- Job -
Retype each of the items below word for word, leaving out the pictures.
### Entries shown
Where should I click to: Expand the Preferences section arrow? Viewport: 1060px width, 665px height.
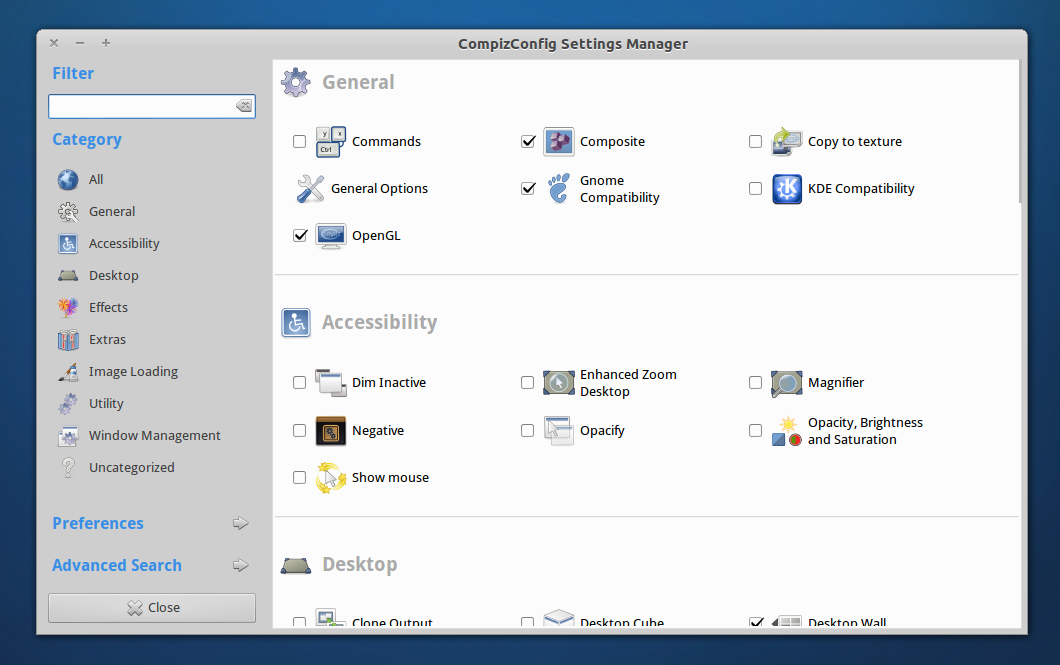(240, 523)
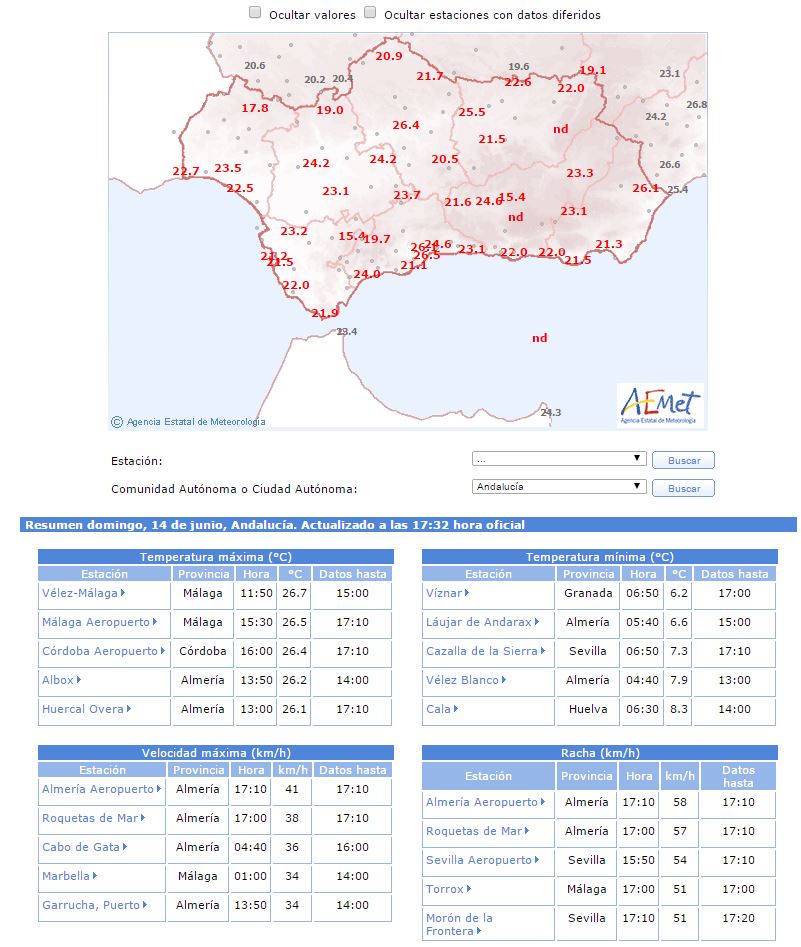This screenshot has width=801, height=947.
Task: Open the Cazalla de la Sierra link
Action: click(x=482, y=651)
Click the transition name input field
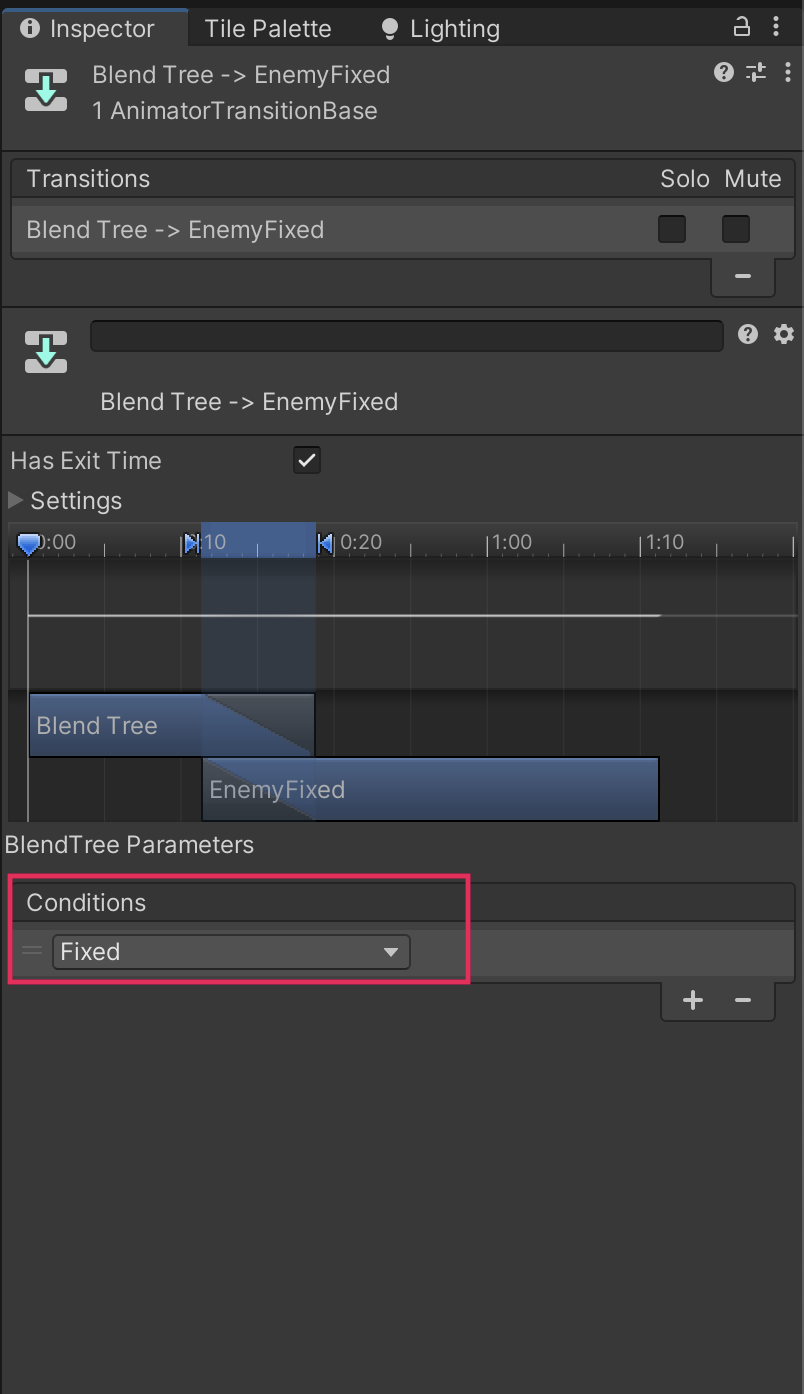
######
- The answer -
Where should I click to: Expand the Preferences section arrow? Viewport: 1060px width, 665px height.
(240, 523)
This screenshot has width=801, height=947.
Task: Open the Cazalla de la Sierra link
Action: click(x=482, y=651)
Click the transition name input field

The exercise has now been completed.